The Abbé Fournié tells how after a casual meeting, de Pasqualis says: “You should come with us, we are good people. You will open a book, and after you look at the first page, that of the center and that in the end, and you will know its content if you read only some few words”.
“You see people of any kind walking by the street; those people do not know why they walk; you will know”.
He daily instructed: “raise yourself ceaselessly toward God, continuously increase your virtues, and work for the general good.”
According to this Abbé, one day, while praying to God for His assistance in his terrible internal fights, he heard the voice of his master, dead two years before and, as soon as he looked at the direction of the voice, he saw Martinez de Pasqualis along with the Abbé’s parents, who had died some years ago, and also a sister, deceased 20 years ago, and a being who was not of the human kind. Some few days later he saw Jesus Christ crucified, and finally, in the third time, Jesus, glorious and triumphant over the world appeared, walking before him with the Virgin and several persons more.
His visions continue but he keeps silence because of the unbelief and scorn of his contemporaries.
When the Revolution of 1789 breaks out, Cazotte shares its same principles but with higher purity; terrified by its excesses, he conceives of numerous ways to counteract them by the same honesty and clarity of his religious proselytism, but is arrested because his ideas are discovered in certain letters corresponded with his secretary of the civilian list, called Ponteau.
D’Hauterive, a close friend of Saint-Martin, along with another de Pasqualis’ disciple, for three years studies astrology, magnetism, somnambulism, signs and ideas, beginning and origin of forms, Holy Scriptures, et cetera.
The Marchioness de Croix is an outstanding disciple, and her mystical gifts enable her to reach a state between ecstasy and vision.

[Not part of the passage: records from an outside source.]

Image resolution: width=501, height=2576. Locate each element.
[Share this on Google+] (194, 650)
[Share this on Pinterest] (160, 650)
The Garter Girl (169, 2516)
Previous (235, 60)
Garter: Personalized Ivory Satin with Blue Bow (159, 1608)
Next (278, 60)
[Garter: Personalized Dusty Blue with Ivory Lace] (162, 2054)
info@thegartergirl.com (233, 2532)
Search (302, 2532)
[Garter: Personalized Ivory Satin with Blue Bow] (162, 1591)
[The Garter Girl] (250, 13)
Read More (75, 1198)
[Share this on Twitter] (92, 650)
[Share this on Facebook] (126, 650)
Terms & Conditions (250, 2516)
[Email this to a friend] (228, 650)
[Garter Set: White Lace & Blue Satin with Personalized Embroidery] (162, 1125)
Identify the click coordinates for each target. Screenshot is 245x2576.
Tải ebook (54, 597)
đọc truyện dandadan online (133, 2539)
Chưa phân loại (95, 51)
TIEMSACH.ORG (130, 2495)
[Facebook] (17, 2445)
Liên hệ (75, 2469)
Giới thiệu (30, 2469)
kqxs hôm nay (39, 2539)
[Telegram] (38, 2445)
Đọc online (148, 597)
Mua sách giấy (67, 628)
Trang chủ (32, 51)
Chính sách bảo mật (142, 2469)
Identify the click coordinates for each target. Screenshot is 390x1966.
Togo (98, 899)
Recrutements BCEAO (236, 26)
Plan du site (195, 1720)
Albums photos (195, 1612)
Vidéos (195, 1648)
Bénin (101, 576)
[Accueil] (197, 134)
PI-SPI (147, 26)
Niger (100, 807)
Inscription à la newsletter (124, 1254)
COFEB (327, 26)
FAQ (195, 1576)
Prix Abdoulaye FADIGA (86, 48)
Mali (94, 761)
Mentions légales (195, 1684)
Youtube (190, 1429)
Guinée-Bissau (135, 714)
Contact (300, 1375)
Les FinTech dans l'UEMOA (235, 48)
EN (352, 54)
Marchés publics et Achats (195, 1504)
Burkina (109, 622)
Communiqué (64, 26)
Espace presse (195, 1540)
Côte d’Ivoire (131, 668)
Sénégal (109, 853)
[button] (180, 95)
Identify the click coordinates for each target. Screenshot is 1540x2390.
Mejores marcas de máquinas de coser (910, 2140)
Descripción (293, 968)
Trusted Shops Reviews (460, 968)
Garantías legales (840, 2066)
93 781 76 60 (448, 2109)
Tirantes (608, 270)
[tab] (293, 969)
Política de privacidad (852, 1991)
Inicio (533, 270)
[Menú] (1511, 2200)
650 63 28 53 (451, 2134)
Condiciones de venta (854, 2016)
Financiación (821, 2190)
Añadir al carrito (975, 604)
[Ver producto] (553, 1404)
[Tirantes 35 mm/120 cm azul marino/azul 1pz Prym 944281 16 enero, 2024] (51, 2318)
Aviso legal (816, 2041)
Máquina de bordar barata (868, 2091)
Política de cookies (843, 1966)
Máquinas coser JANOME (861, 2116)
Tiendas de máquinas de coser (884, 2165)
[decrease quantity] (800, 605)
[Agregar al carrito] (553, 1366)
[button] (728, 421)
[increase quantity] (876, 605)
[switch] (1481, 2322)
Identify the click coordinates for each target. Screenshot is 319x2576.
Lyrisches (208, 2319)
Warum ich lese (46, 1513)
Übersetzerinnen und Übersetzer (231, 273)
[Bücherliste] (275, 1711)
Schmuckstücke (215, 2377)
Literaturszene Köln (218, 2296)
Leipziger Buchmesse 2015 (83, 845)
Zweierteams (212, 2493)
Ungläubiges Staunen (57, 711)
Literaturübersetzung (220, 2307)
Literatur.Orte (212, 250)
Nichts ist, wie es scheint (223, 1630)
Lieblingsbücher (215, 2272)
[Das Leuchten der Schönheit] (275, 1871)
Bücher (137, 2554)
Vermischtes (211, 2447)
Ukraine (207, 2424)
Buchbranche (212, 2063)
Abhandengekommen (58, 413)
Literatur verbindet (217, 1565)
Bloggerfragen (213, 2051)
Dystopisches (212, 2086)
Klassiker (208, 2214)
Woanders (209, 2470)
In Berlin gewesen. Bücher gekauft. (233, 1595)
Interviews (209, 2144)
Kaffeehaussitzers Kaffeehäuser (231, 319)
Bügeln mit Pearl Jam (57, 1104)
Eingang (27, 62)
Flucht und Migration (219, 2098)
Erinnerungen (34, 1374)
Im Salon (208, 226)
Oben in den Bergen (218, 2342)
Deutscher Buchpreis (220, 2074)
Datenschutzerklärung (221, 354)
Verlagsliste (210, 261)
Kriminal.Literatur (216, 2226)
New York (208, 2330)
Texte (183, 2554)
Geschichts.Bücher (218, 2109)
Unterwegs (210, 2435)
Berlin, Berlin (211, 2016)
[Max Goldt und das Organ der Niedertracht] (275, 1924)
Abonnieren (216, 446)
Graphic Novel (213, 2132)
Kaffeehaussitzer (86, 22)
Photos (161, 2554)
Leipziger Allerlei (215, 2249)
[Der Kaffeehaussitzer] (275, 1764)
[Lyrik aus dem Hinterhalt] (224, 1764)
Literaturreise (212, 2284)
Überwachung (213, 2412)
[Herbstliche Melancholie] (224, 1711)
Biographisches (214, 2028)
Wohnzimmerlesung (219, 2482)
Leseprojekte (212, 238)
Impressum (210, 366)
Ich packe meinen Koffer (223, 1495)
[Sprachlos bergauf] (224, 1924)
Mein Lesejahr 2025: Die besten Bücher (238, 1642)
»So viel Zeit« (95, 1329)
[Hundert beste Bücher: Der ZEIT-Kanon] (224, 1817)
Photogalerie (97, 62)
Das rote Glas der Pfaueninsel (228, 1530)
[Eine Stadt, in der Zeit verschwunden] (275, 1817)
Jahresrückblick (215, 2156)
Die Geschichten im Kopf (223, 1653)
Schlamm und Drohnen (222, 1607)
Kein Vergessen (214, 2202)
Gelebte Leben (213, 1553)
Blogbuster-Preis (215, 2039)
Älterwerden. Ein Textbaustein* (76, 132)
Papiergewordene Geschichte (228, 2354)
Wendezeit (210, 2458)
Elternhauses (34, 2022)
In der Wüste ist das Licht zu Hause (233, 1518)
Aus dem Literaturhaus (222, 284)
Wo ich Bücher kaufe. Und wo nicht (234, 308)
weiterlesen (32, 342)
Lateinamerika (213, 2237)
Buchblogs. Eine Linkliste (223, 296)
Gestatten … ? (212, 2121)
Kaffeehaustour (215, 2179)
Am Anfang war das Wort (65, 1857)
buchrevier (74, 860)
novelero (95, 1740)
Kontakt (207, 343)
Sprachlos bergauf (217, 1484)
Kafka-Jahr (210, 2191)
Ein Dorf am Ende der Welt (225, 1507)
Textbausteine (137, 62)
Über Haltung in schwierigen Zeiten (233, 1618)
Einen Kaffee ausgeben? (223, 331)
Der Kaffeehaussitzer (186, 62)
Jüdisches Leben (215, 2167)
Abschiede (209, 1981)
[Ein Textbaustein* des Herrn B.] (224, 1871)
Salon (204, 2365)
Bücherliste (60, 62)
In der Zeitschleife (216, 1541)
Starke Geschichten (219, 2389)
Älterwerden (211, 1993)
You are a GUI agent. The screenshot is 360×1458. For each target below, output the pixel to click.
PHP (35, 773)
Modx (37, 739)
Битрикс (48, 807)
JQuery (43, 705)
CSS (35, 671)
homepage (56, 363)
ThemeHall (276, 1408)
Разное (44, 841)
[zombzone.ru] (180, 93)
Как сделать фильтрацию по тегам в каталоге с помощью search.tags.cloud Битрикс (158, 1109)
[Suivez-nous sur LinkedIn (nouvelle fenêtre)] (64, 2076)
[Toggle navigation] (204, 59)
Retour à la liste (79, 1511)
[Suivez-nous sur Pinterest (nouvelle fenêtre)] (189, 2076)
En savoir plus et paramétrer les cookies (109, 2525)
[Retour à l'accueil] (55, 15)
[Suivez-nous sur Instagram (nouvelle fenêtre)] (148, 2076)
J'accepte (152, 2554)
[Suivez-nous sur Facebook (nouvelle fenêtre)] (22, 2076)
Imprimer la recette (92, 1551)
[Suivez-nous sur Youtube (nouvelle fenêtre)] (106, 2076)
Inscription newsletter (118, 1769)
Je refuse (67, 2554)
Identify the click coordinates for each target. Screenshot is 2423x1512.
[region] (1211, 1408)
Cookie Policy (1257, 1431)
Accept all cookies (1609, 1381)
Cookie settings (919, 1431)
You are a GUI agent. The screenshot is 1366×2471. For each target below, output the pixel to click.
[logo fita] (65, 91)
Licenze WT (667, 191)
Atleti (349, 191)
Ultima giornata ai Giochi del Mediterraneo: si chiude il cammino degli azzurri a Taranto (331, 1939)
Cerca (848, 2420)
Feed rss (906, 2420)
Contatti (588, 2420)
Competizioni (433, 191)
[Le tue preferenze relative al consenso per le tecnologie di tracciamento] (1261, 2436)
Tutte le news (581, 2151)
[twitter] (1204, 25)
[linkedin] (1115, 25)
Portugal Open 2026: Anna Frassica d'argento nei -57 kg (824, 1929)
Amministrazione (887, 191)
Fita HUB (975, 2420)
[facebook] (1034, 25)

Another disciple, Willermoz, perceives Martinez de Pasqualis in a vision; the Master warns about revolutionaries who would confiscate all his books and teachings; so, two days before, Willermoz saves two big trunks where he preserves zealously a wisdom that later would form the foundations of secrets societies, spiritualism, et cetera.
In the so-called School of the North, the most conspicuous members are the Prince of Hesse, the Count of Berraztorff, the Countess of Reventlow and the well-known Lavater, who was so famous in Switzerland.
Later, Reventlow and Lavater leave the School, likely at the request of Liebisdorf, a close friend of Saint-Martin; then they follow the purer mystique of Saint-Martin that is different from his Master Martinez de Pasqualis’ teachings, whose schools rather deal with theurgic practices.
After his mission in Europe, de Pasqualis sails to the island of Santo Domingo, and dies in Puerto Príncipe in 1799.
The close disciples of de Pasqualis continue the works of the Order until 1782, during which the Martinists form an alliance with the Baron Bund’s Order of the Strict Observance; the archives are entrusted to J.B. Willermoz for the creation of the Reformed Rite. These negotiations continue until their interruption in 1789 by the Revolution.
Martinez de Pasqualis, like a draught over Europe, prepares the French Revolution: he forms a necessary aspiration and creates secret societies of a kind that later would be devoted to politics, like the Carbonari in Italy, the Enlightened in France, and later, certain lodges like that of Lautaro, which bring the revolutionary ferment to America, while those lodges founded by his disciple Saint-Martin purify their ritual and just seek the knowledge and Divine Union.